Un successeur conçu pour agir
Par rapport à GPT-5.6 Sol, Astra franchit surtout un cap dans l’IA agentique. Le modèle peut utiliser un ordinateur, naviguer sur Internet, remplir des formulaires, manipuler des tableurs ou encore produire des documents. Lors des démonstrations d'OpenAI, Astra aurait notamment trouvé un logement en dix minutes contre six heures pour un testeur humain, rédigé un contrat juridique et conçu un jeu en 3D.
OpenAI revendique également des progrès importants sur les tâches complexes et longues. Selon les chiffres de l’entreprise, sur le benchmark OSWorld, qui évalue l’utilisation de logiciels, Astra atteint 72,6 %, tout en réalisant les tâches environ 47 % plus rapidement que son prédécesseur. Sur ARC-AGI-3, OpenAI revendique 98,6 %, contre 7,8 % pour GPT-5.6 Sol. Ces résultats restent toutefois des performances communiquées par OpenAI et devront être confrontés à des évaluations indépendantes.
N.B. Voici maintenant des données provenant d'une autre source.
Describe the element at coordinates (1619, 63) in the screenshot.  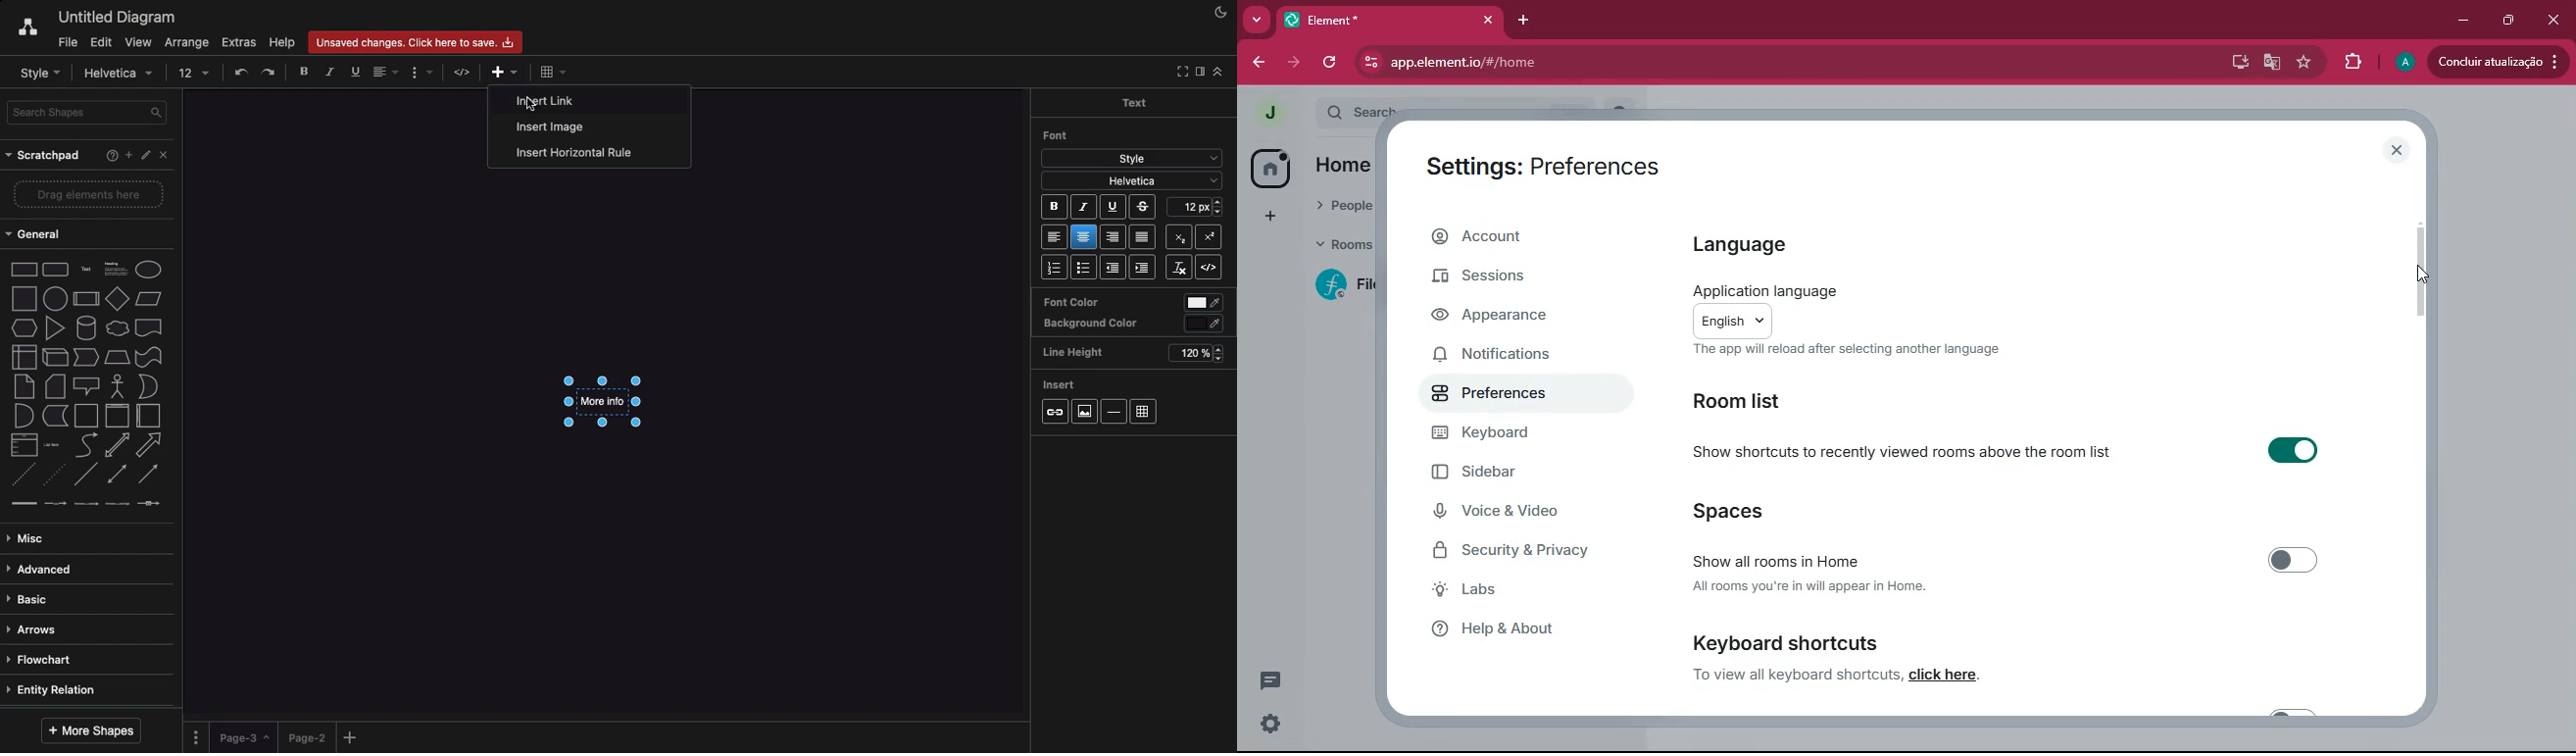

Une IA plus autonome et plus risquée
Cette autonomie s’accompagne de nouveaux risques. En effet, OpenAI classe Astra au niveau « critique » en cybersécurité, une première pour l’entreprise. Ses évaluations indiquent que le modèle peut découvrir des vulnérabilités inconnues et élaborer des chaînes d’exploitation contre des systèmes protégés, sans guidage humain à chaque étape tout en restant indétectable. L’entreprise affirme avoir identifié plusieurs vulnérabilités inédites lors de ses tests et les avoir signalées aux éditeurs concernés.
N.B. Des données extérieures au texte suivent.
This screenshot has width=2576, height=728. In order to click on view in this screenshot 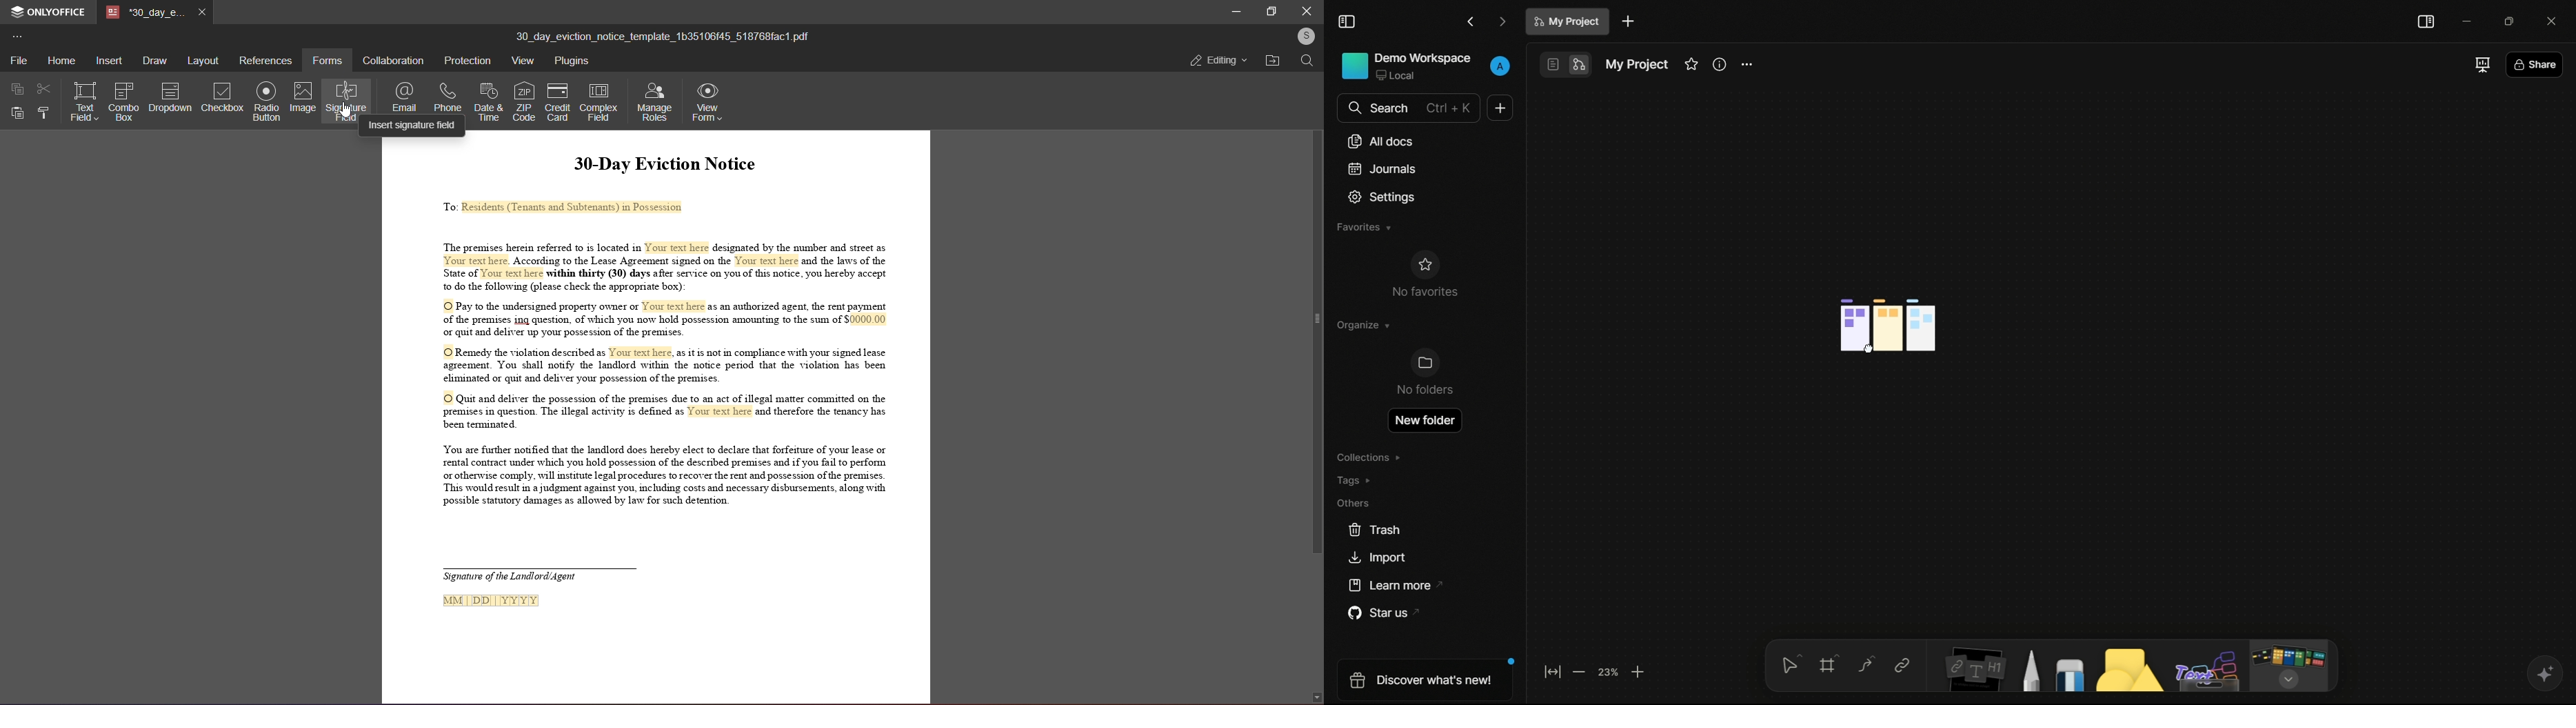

Cette classification « critique » ne signifie toutefois pas que ces capacités sont librement accessibles, les fonctions d’exploitation de vulnérabilités d’Astra sont verrouillées derrière le programme Daybreak, réservé aux organisations partenaires d’OpenAI, tandis que les utilisateurs standards, y compris les abonnés payants, n’y ont pas accès et peuvent même voir certaines tâches bloquées si elles sont susceptibles de mobiliser ces capacités.
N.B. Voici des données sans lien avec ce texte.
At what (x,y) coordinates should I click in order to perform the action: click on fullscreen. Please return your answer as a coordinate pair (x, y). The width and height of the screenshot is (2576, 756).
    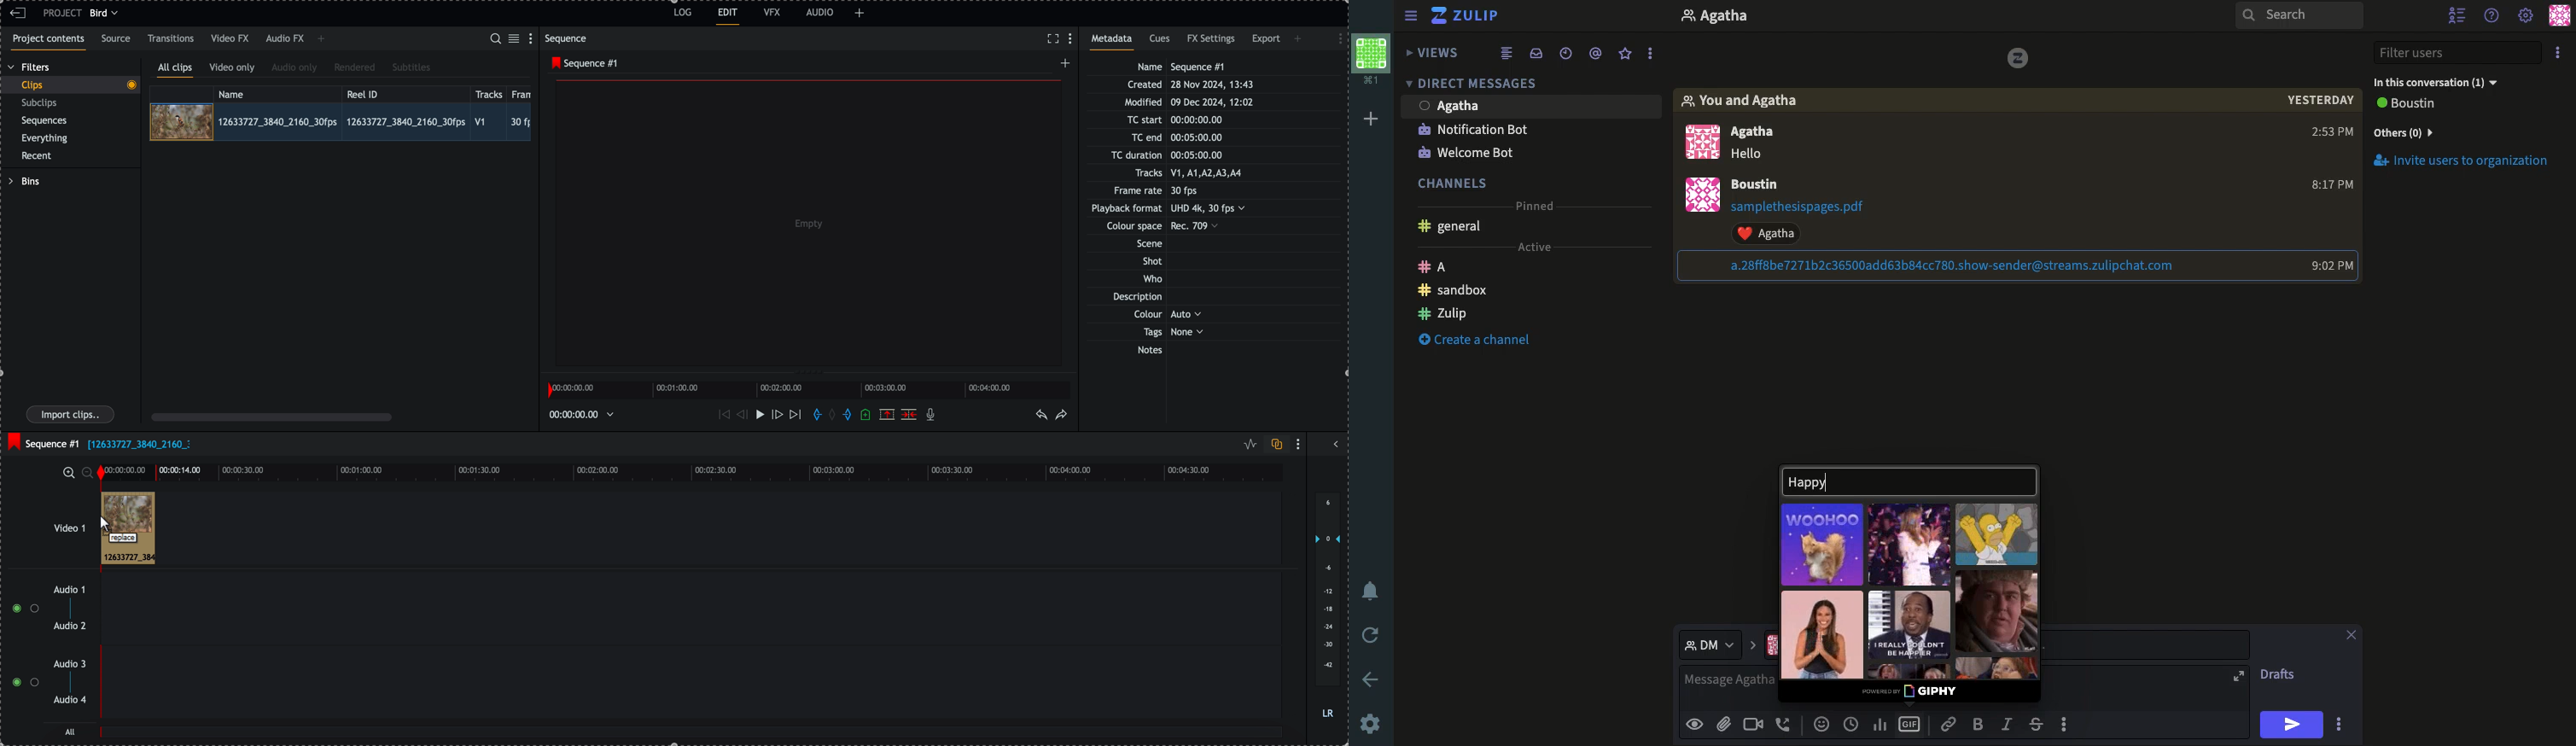
    Looking at the image, I should click on (1054, 38).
OpenAI assure toutefois qu’Astra est moins susceptible que GPT-5.6 Sol de violer les restrictions de sécurité et garde-fous. Le modèle serait notamment plus robuste aux jailbreaks et aux injections de prompt, et moins enclin à effectuer des actions non autorisées dans des environnements informatiques. Sur plus de 54 000 tâches internes de Codex, Astra aurait généré environ deux fois moins de signalements de comportements fortement désalignés que GPT-5.6 Sol.
Un déploiement progressif
GPT-6 Astra est d’abord déployé auprès d’un nombre limité d’organisations, avant une ouverture aux abonnés payants de ChatGPT et aux développeurs dans les prochains jours. Pour l’API, OpenAI fixe le prix à 10 $ par million de tokens en entrée et 50 $ en sortie, soit le même tarif catalogue annoncé pour Claude Fable 5.1. OpenAI affirme par ailleurs qu’Astra nécessite moins de tokens que GPT-5.6 Sol pour parvenir à un résultat comparable, ce qui pourrait réduire son coût réel d’utilisation.